Discover Card: Every quarter Discover gives 5% cash back on revolving categories. Make sure to max these out using MMR techniques. Especially easy are the Gas and Grocery categories. Also access to the Shop Discover portal for cash back will help you save as well.

Chase Freedom: This is going to be your go to card for all churning. I’ve covered how Chase Freedom is a better card to have than a Chase Sapphire Preferred. Along with Discover you’ve got 5% back categories each of 4 quarters. If you open a Chase checking account you’ll get an extra 10% on all purchases, making the Freedom earn 1.1 UR per purchase, and 5.5 during the bonus quarters.

Capital One: Likely earns 1%-1.5% cash back. I wouldn’t use this card for much. But if you have trouble keeping your MMR spending and your personal spending separate you could use this card for your legitimate spending, and help keep yourself on budget that way. You’re giving up some UR–but if you can’t trust yourself this might be the best way to protect yourself from your own bad habits.

The goal during this next year should be to:

        1. Never carry a balance.
        2. Pay off all your cards on time. Doing so will help you to really jump your credit score up.
        3. Collect as many UR as possible, keeping an eye on costs, and working on how your personal MMRs work best.

No, you won’t be traveling every weekend during the next year–but you really shouldn’t be. Working on getting that credit up means next year could be the Summer of YOU. You could be debt free–and in a position to really enjoy your travel, instead of feeling pressure from overspending on it.

Where You’ll Be in 1 Year

Following this incredibly non-glamourous, non-standard way of spending within your means, and building your credit up let’s look where you’ll be:

Discovercard: $75 per quarter for the next 4 quarters = $300. In addition cashback from Discover’s shopping portal could be another $100-$200 (or more.) Total $400+.

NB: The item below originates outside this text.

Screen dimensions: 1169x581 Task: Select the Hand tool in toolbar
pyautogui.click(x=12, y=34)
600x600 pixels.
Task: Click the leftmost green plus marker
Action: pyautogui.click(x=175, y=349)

Chase Freedom: With chase Checking; 8,250 UR per quarter = 33000. Through Milenomics Mileage Runs the sky is the limit–but let’s estimate 5,500 UR per month (maxing out 1 BB). 66,000 UR from MMR. Total: 99,000 UR. And by earning your UR now–when your credit is good enough to finally get a premium UR card you can transfer those miles out (See my guide on doing this here.)

Capital One: Sorry Cap1–you’re sitting on the sidelines. If you chose to use this for your day to day spending, and budgeting then you’ll have some rewards here. You could use these to buy miles when they go on sale, or for Lifemiles during their promotions.

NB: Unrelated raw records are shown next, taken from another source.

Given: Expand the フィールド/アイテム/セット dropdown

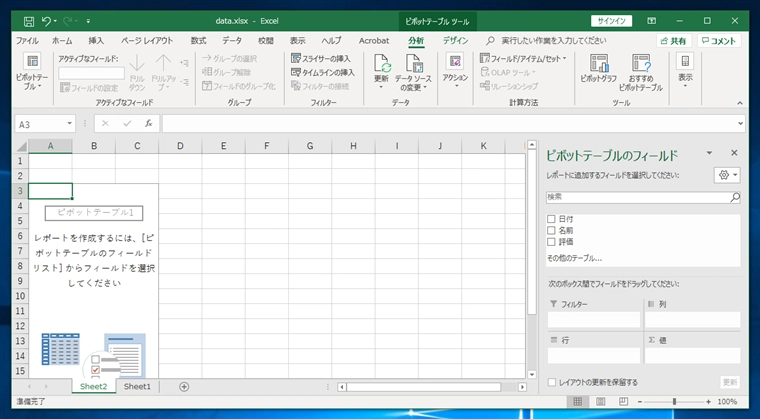Looking at the screenshot, I should coord(523,58).
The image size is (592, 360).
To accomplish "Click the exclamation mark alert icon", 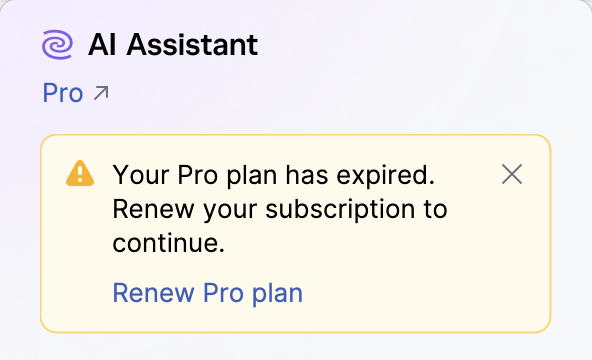I will pyautogui.click(x=80, y=174).
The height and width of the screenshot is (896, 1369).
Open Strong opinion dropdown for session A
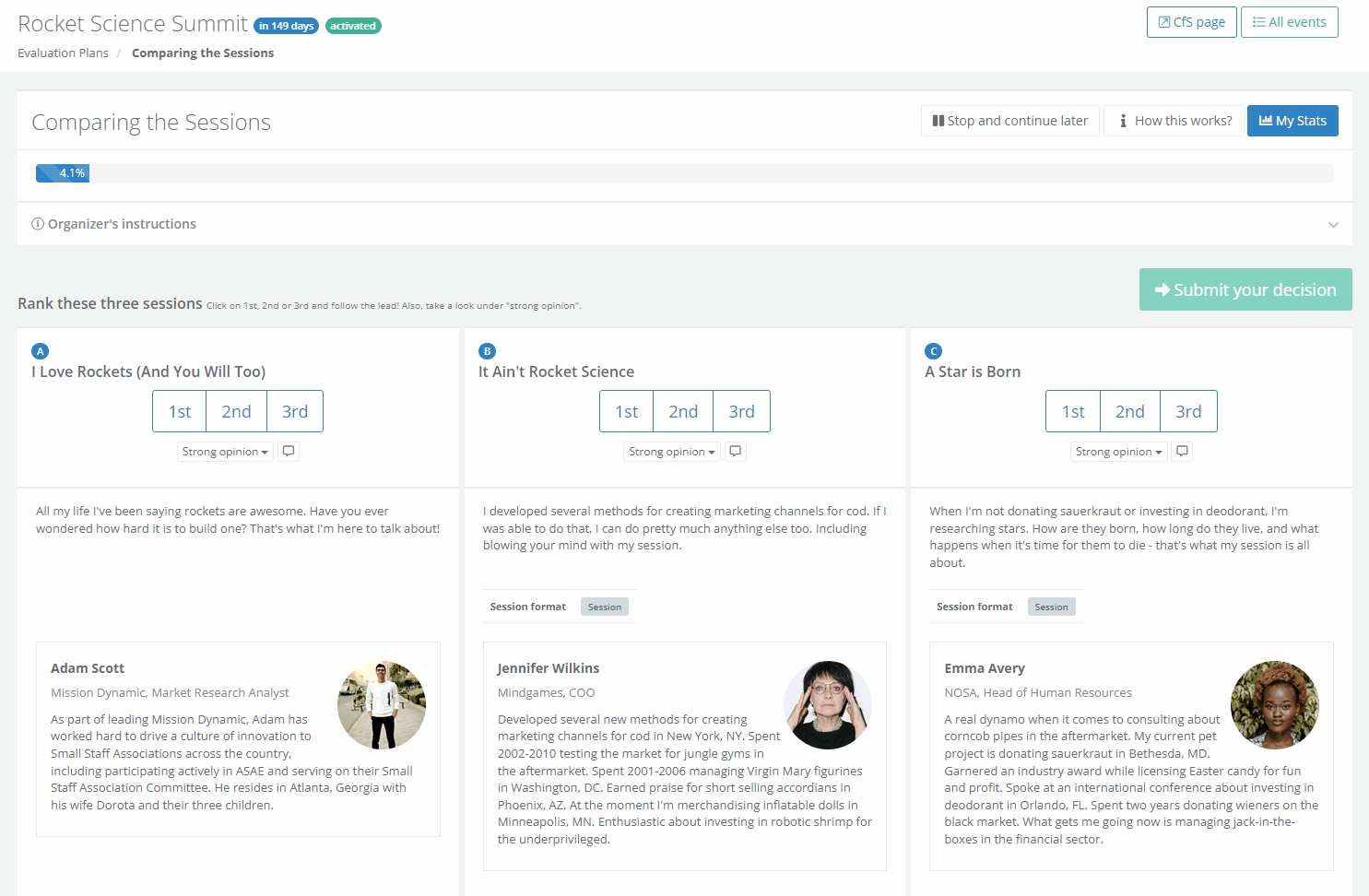pyautogui.click(x=225, y=452)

More importantly any delinquent marks you have will be 1 year older–and you’ll be one year closer to them falling off the report. Your credit score will have started moving in the right direct. Remember that train analogy? You’ve started the engine that will eventually carry you to a higher score, and the promise of great credit card offers, and monetizing your credit score.

About the author

- Written by Sam Simon. All ideas are my own, but I encourage you to see my point of view and I promise I'll try to do the same. Connect with me on Twitter @Milenomics.

Comments

  1. Just a reminder that you want to pay your cc bill in full before the statement closes. This way the CRA’s see relatively low overall CU.

    1. My ex left a joint card with a balance, which I didn’t know until they started calling me about it. I just paid it off for him last month, so I wouldn’t have to deal with it anymore. All my other credit is perfect. How long do you think until I can recover from this?

      1. Extrouble: Negative items take 7 years to totally “fall off” but one or two 30 day lates will lose their negative impact in far less than that. I I had a 30 day late many years ago and after a year it had very little impact. If it went to collections you could have tried to “pay for delete” (google it) which means you don’t pay until they remove the collections account from your credit reports. Either way–what’s done is done– glad you found it and can move on from that bad chapter.

    2. Even better, pay down the balance to $1 and pay it after the statement closes. It’s proof that you pay your bills on time.

  2. It’s helpful to let your statement close with a few dollars on it, then pay it off right after your statement closes. Of course never let it close more than 10% utilized.